Objective 1: In the listing below, report every line that contains the word "coordinates", copying each line in full.

——

[HN Gopher] Static B-Trees: A data structure for faster binary s...
       ___________________________________________________________________
        
       Static B-Trees: A data structure for faster binary search
        
       Author : sereja
       Score  : 162 points
       Date   : 2022-02-17 17:42 UTC (5 hours ago)
        
 (HTM) web link (en.algorithmica.org)
 (TXT) w3m dump (en.algorithmica.org)
        
       | ww520 wrote:
       | For static data would it be faster to use a trie or radix tree?
        
       | sydthrowaway wrote:
       | I need this for my interview skills.
        
       | ignoramous wrote:
       | An interesting resource.
       | 
       | Just this past day, I prototyped a Skip List backing a sorted
       | key/value store, and it was super simple to do so (as compared to
       | AVL / Red Black).
       | 
       | B-Trees are notorious for their complexity, and so SingleStore
       | (memSQL) reasoned that their move to use Skip Lists to back their
       | tables was justified: https://archive.is/Qhpgn
       | 
       | It would be interesting to see the author attempt faster Skip
       | Lists, as their expertise in this topic seems deep enough.
        
         | josephg wrote:
         | I've been wondering something similar. I recently published a
         | rust rope library based on skip lists. (Ropes are "fat strings"
         | optimized for efficient insertion and deletion of arbitrary
         | characters.)
         | 
         | My rope is backed by a skip list, where each node in the skip
         | list has a gap buffer. Even without the gap buffer my skip list
         | is ~1.5x faster than the next fastest library on cargo (ropey -
         | which is b-tree based). With gap buffers the resulting code is
         | 4x faster. My library is also significantly smaller, both in
         | lines of code and compiled size.
         | 
         | I've got another b-tree library I've been using for CRDT
         | editing in Diamond Types. Based on this result I'm considering
         | rewriting my btree as a skip list to see how it compares. It'd
         | be a direct apples to apples comparison - I've already tuned my
         | btree well as I can. I'm very curious how performance would
         | change.

——

Objective 2: Reproduce the passage of the static B-tree thread above from "[HN Gopher] Static" up to and including "w3m dump (en.algorithmica.org)".

[Word and item position data]
——

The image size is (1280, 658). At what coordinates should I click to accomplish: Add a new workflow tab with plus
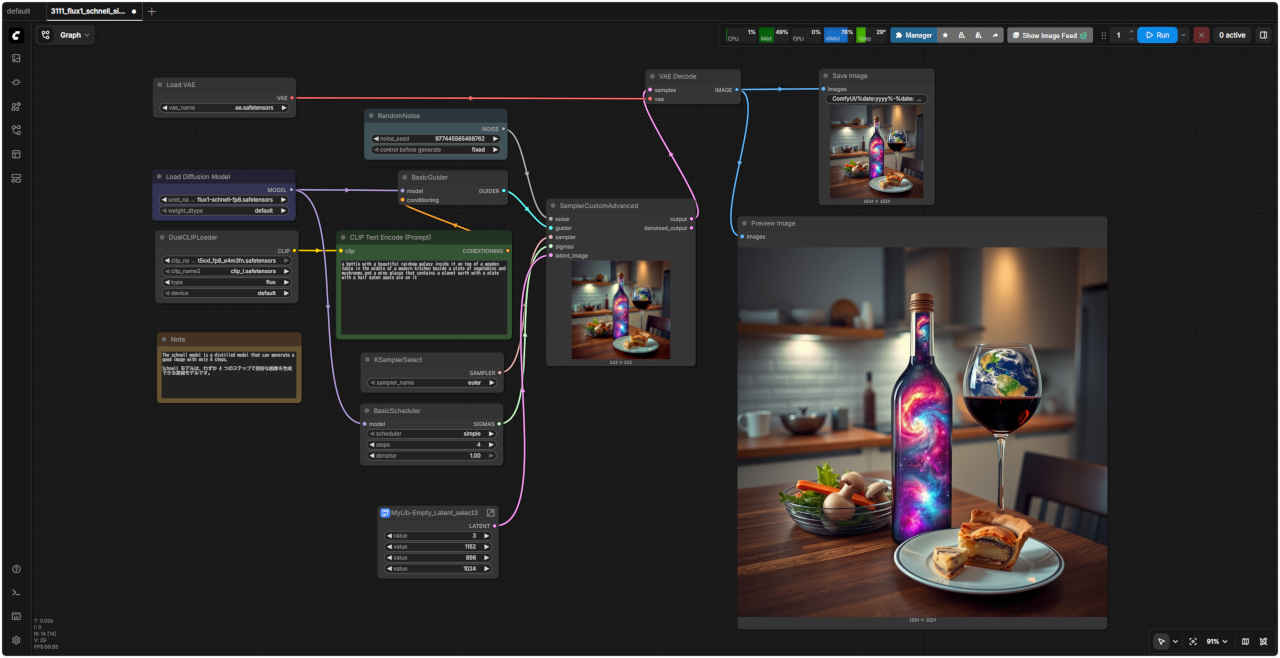[x=152, y=11]
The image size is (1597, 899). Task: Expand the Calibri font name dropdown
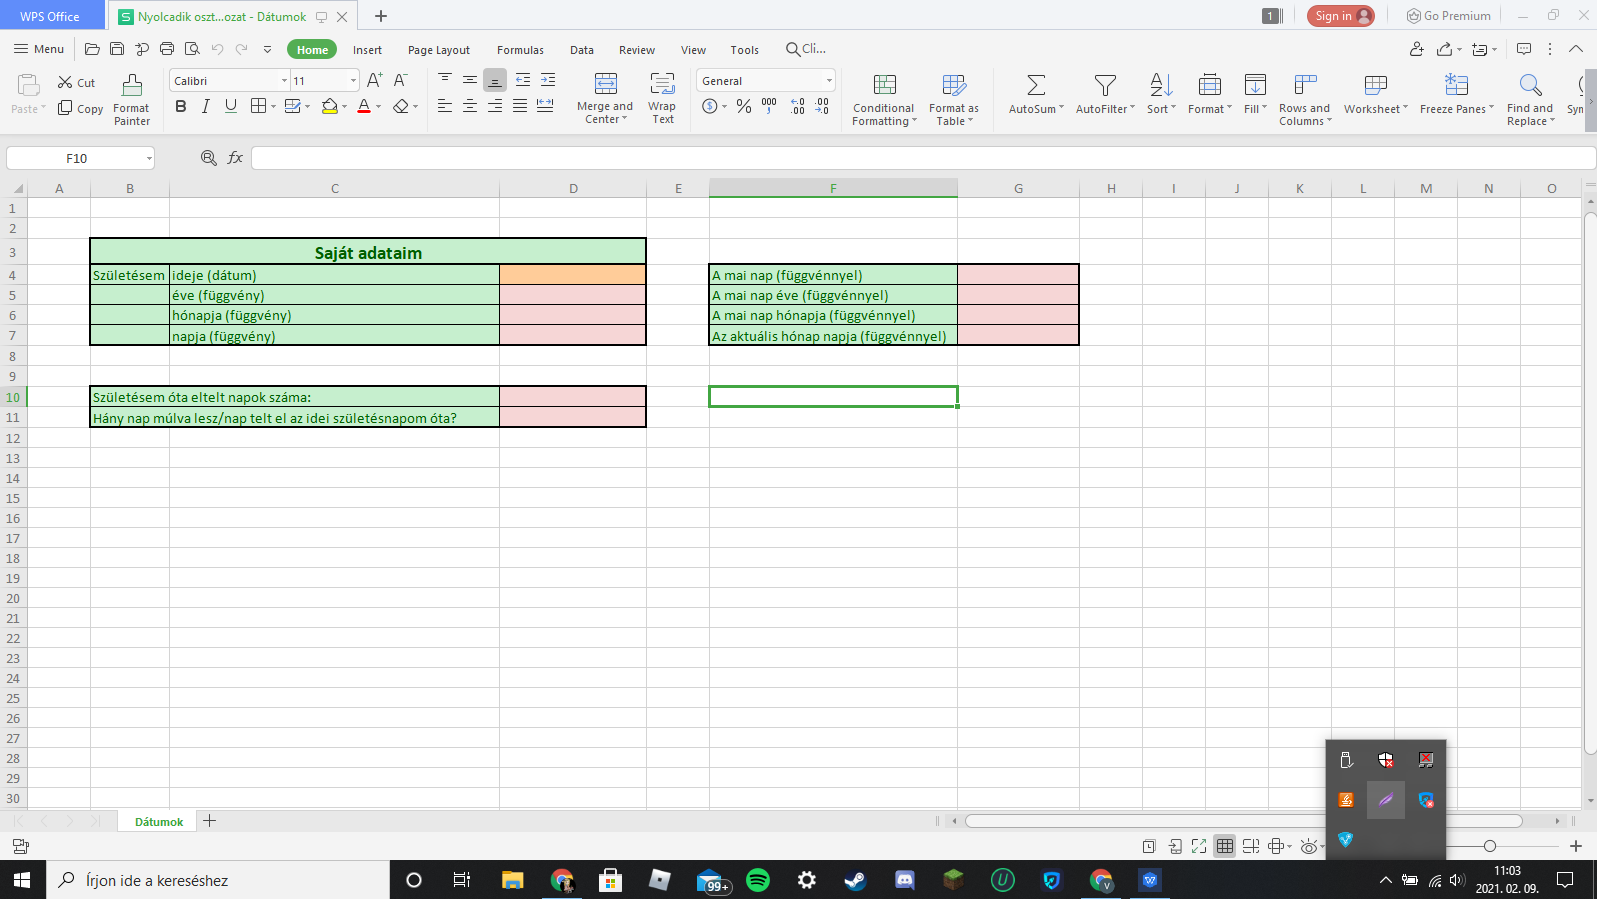284,81
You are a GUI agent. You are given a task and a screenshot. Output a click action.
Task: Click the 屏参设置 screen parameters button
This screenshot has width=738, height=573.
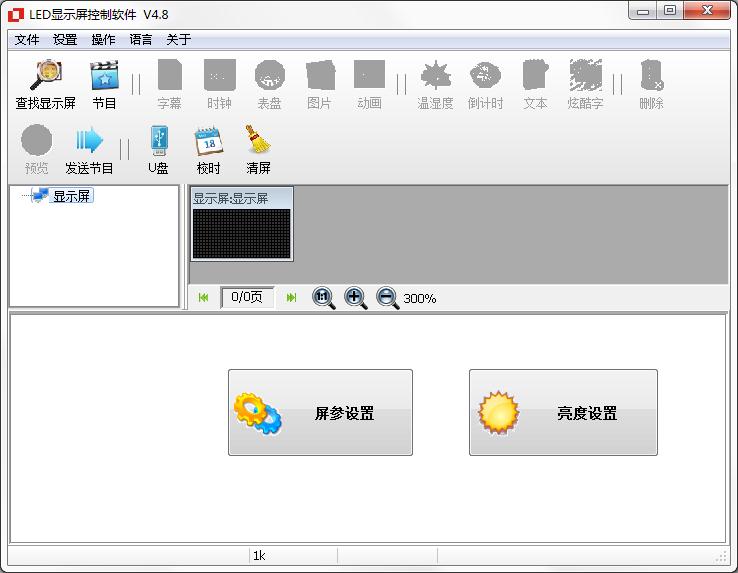click(x=320, y=413)
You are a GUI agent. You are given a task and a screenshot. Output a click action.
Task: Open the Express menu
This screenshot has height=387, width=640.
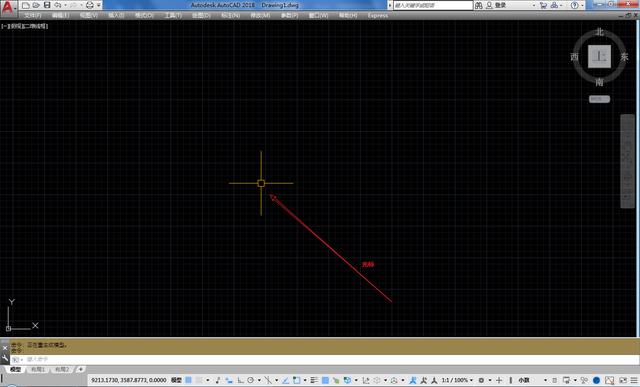(x=378, y=16)
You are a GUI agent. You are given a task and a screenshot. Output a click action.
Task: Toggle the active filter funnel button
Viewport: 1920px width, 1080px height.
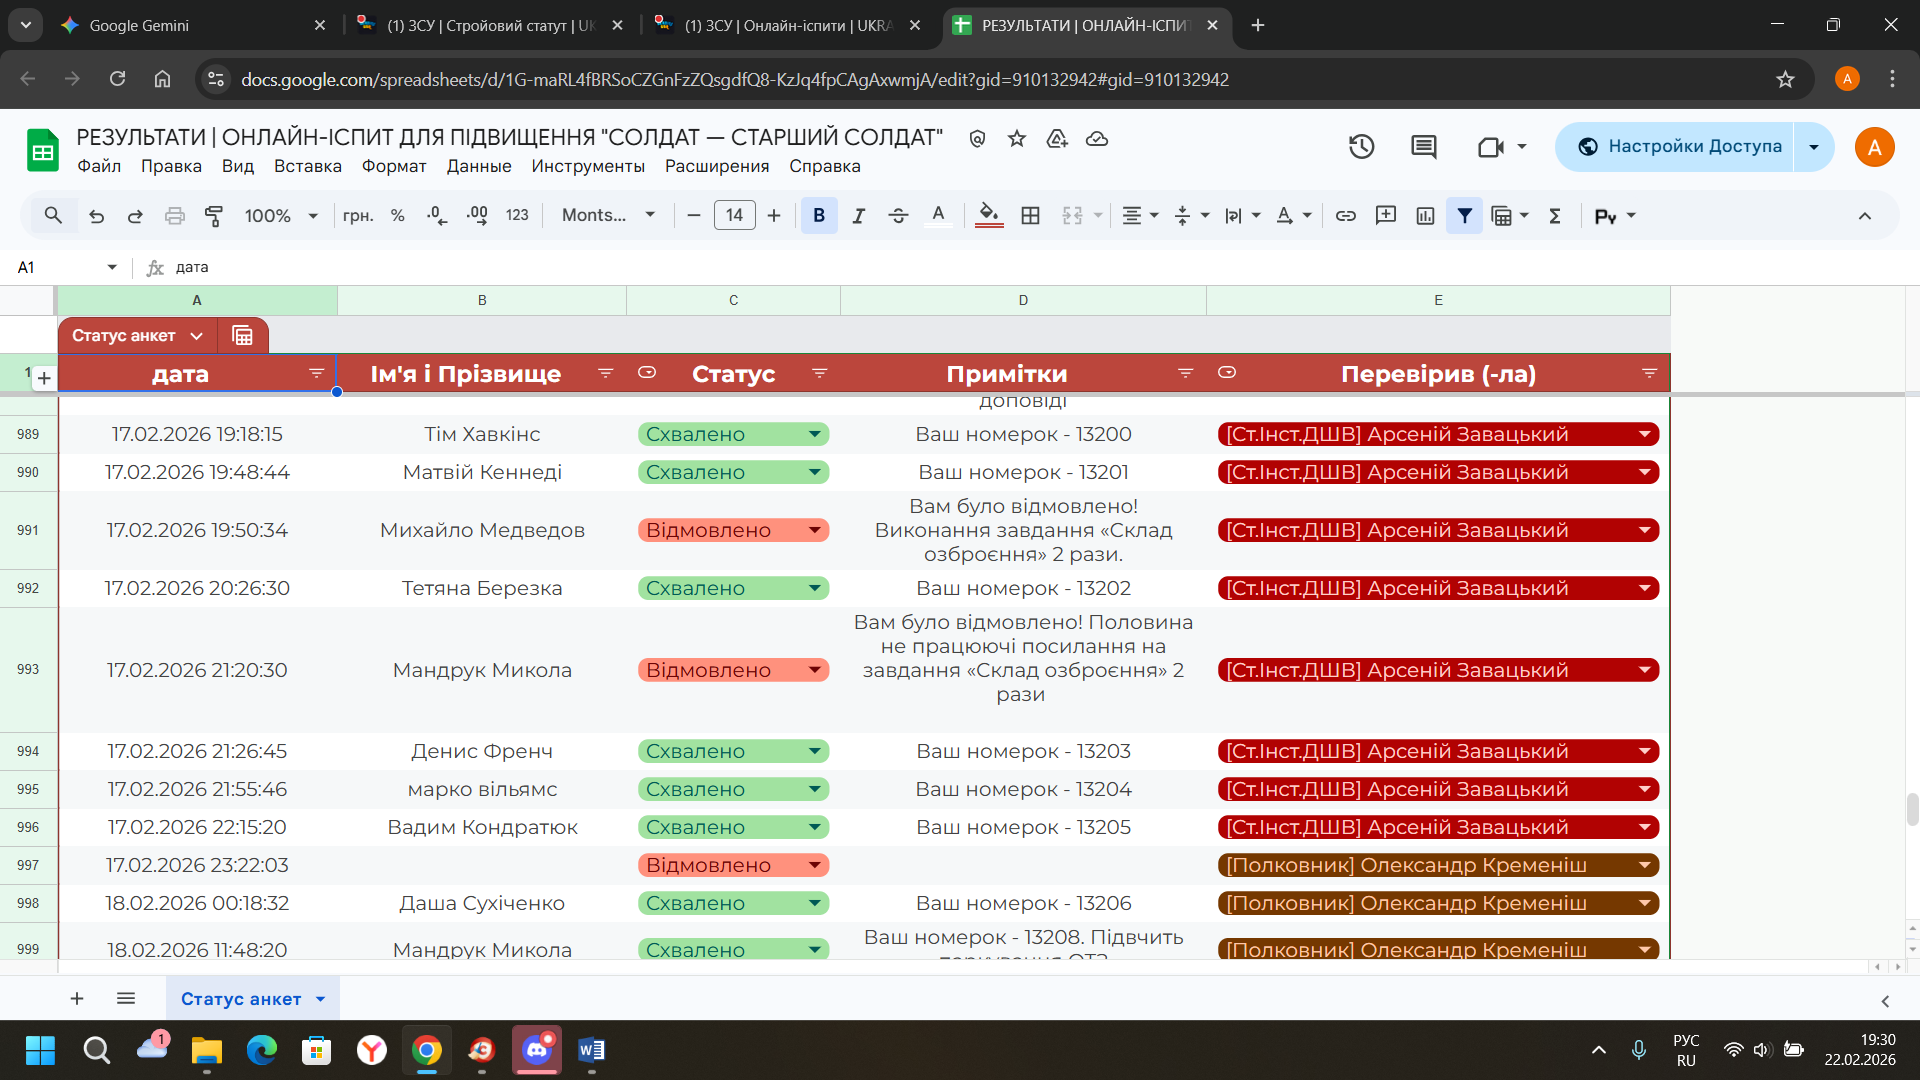click(x=1464, y=215)
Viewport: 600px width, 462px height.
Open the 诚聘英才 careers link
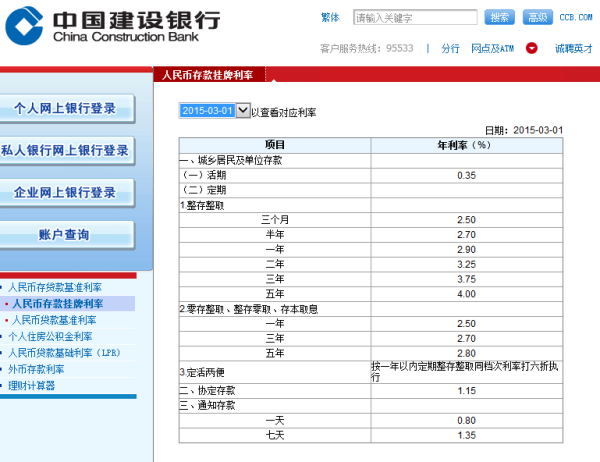(x=573, y=48)
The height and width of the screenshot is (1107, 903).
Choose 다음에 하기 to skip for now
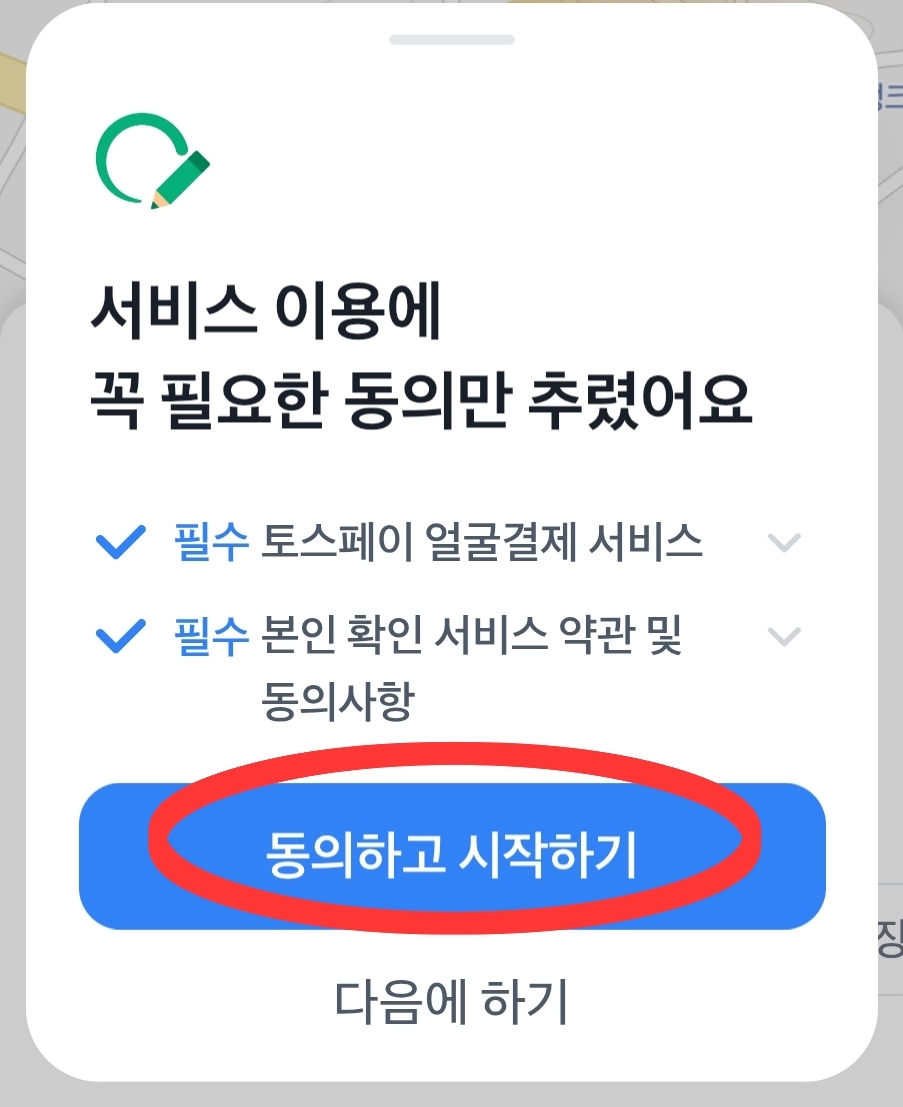point(451,1001)
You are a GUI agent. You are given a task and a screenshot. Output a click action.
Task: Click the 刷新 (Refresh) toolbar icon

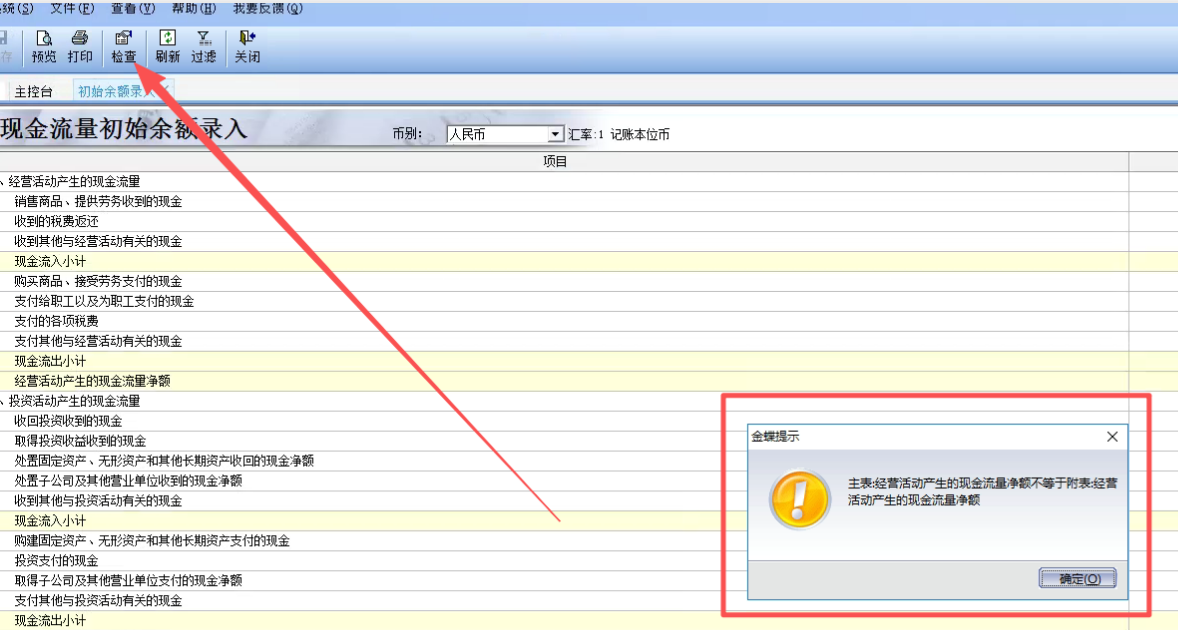168,47
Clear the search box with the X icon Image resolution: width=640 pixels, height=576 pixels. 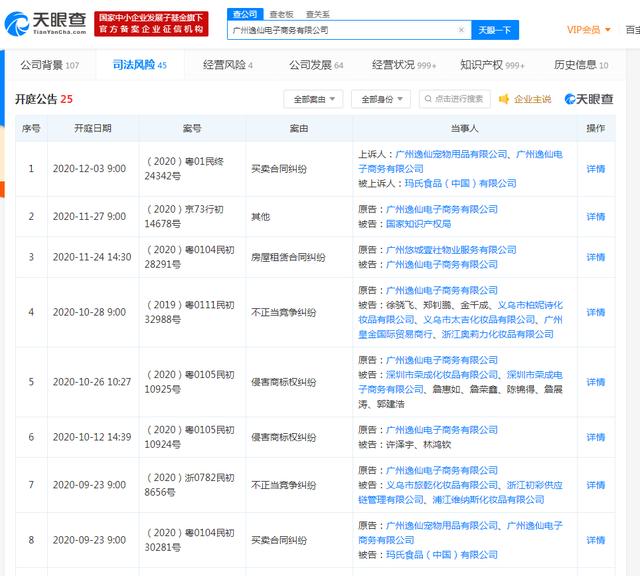pyautogui.click(x=461, y=30)
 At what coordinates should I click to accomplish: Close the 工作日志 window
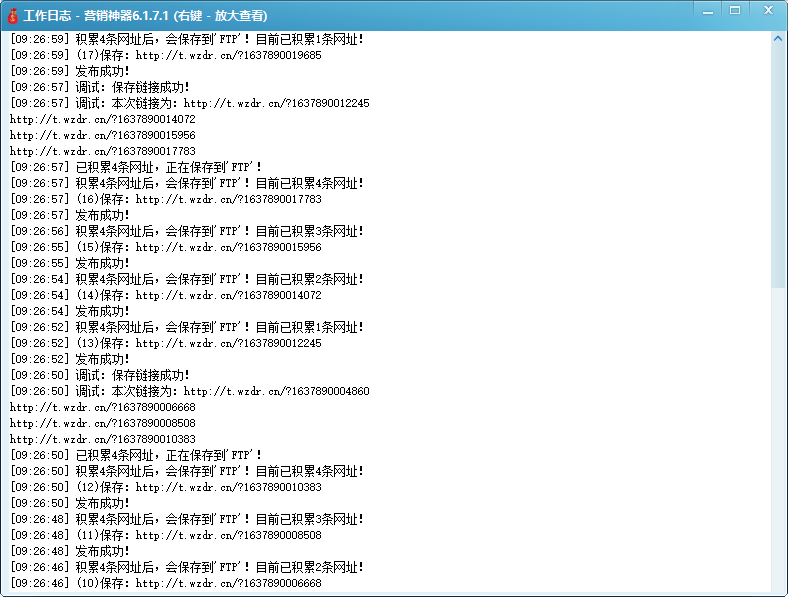(x=768, y=11)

——

Final answer 1:
The image size is (1280, 658). At what coordinates should I click to accomplish: Add a new workflow tab with plus
 At what coordinates should I click to accomplish: Close the 工作日志 window

Final answer 2:
[HN Gopher] Static B-Trees: A data structure for faster binary s...
       ___________________________________________________________________
        
       Static B-Trees: A data structure for faster binary search
        
       Author : sereja
       Score  : 162 points
       Date   : 2022-02-17 17:42 UTC (5 hours ago)
        
 (HTM) web link (en.algorithmica.org)
 (TXT) w3m dump (en.algorithmica.org)